* [What this exercise asks]
• 1. Answer these from the cost of living speech, one line each:
(a) Who is named as the new member for Aston?
(b) According to the speech, which body is currently doing all the work of reducing inflation?
(c) The speech says core inflation was higher here than in any country of which group?
• 2. Retype the cost of living speech from "Tuesday, 9 May" up to and including "every day after.".

House debates

Tuesday, 9 May 2023

Matters of Public Importance

Cost of Living

4:43 pm

Photo of Keith WolahanKeith Wolahan (Menzies, Liberal Party) Share this | Hansard source

Before I begin, can I congratulate those opposite, and the new member for Aston, Mary Doyle, on getting elected. That is a significant achievement for her, her campaign team and the Labor Party. But, all of that said, I have been in this parliament for not even a year, but I have been an observer of politics long enough to remember when commentators were talking about wall-to-wall Liberal governments and what that meant. I remember how fleeting that can be, because to be in power, at a state or a federal level, is the gift of the Australian people, and you have to earn that, not only on the day of the election but also on every day after.

There is no doubt, for those who will compare notes on the Aston by-election, cost of living was one of top issues. There will be an analysis of what happened—my party will do one and your party will do one, I'm sure—but it's clear that the people of Melbourne and, probably, the people of Australia, are giving you a chance. They're giving you a chance to solve their problems. When they give you a chance, for them, it's really giving you a second chance, because when you look at the promises that were made before the last election, those promises have been broken. You've heard those promises many times over: the several references to $275; the claims of real, lasting plans for cheaper electricity and cheaper mortgages and that Australia would be better off under a Labor government.

So you're being given a second chance, and, when you're given a second chance, I say, 'Don't waste it,' because I don't think Australians will give you a third chance. This is it—this is your second chance.

Tonight the Treasurer has one job and it's to reduce inflation. The reason that that's his most important job is that, at the moment, all that work is being done by the Reserve Bank of Australia—all of it. We can have a tit-for-tat about who is to blame: the previous government, or the last 12 months? And the truth is: it's a bit of both. It has to be a bit of both—it would be unreasonable to say otherwise. But what you do is on you, and what you do can't be to leave it all to the Reserve Bank.

There has to be a role for fiscal policy, because, when we think back to the latest, or the last, increase by the RBA, that was devastating for Australian families because it caught them off guard. They weren't expecting it. The professionals weren't expecting it. We saw it in how the market reacted. We saw it in how all of the commentators and all of the media, who are professionals at this, didn't expect it. One of the reasons it happened was that the RBA was addressing something that the government should have been assisting with, and that is core inflation. You can brag about where Australia ranks in inflation around the world, but core inflation—which excludes some of the variable items, of food and resources, which go up and down on a more variable rate—is the inflation that is 'sticky', that lasts longer and that affects people more. When the RBA saw core inflation being higher here than in any G7 country, then what you were doing, as to fiscal policy, wasn't working, and the RBA had to do it.

You may call it a cliche to say it's having one foot on the accelerator and one foot on the brake, but it is the most simple metaphor for what's happening. We need fiscal policy. We need the government to be working in tandem with our monetary policy, not counter to it.

Today in question time we saw a lot of hubris. We saw a lot of chanting. The responses of 'Why?' were repeated with great enthusiasm today. And we heard the same cliches again, of having inherited a trillion dollars of debt—said to be 'Liberal debt', even though half of that was inherited from the previous Labor government. And let's just forget that we had a pandemic! Let's forget about that, and let's forget that there were actual responses to that, which included your support of the pandemic debt. That's just conveniently forgotten. So, yes, debt is a massive problem. And guess what? There is a bipartisan element to that debt. But it is dishonest to ignore the pandemic and the important decisions that were made by the previous government and your support of those. In fact, you didn't just support them; you asked for them to be extended. Debt would be even higher if you actually had been sitting over there during the pandemic.

So you have been given a second chance. I say: the Treasurer, tonight, shouldn't waste it, because you won't get a third.

* [Listed entries]
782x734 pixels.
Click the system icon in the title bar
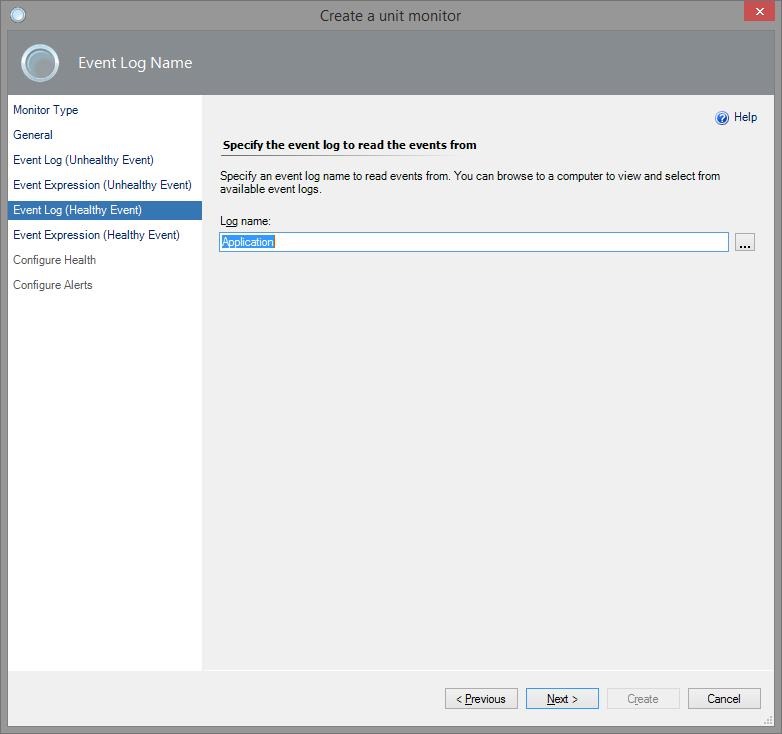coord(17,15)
* * *
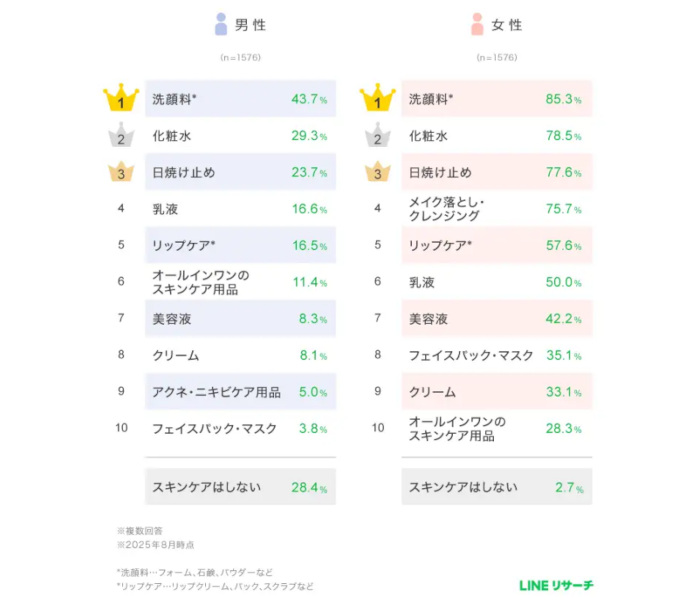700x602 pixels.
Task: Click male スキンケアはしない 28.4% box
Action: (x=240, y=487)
---
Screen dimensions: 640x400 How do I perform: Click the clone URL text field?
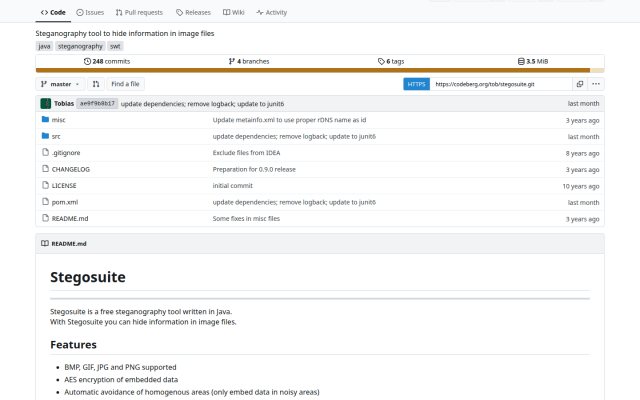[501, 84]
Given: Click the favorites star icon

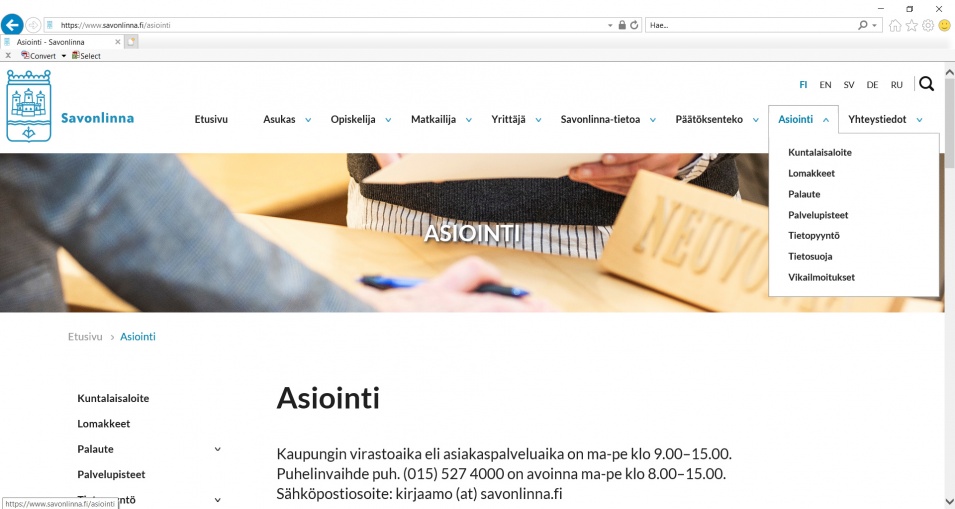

* [Answer set]
• 1.
(a) Mary Doyle
(b) The Reserve Bank of Australia
(c) The G7

• 2.
Tuesday, 9 May 2023

Matters of Public Importance

Cost of Living

4:43 pm

Photo of Keith WolahanKeith Wolahan (Menzies, Liberal Party) Share this | Hansard source

Before I begin, can I congratulate those opposite, and the new member for Aston, Mary Doyle, on getting elected. That is a significant achievement for her, her campaign team and the Labor Party. But, all of that said, I have been in this parliament for not even a year, but I have been an observer of politics long enough to remember when commentators were talking about wall-to-wall Liberal governments and what that meant. I remember how fleeting that can be, because to be in power, at a state or a federal level, is the gift of the Australian people, and you have to earn that, not only on the day of the election but also on every day after.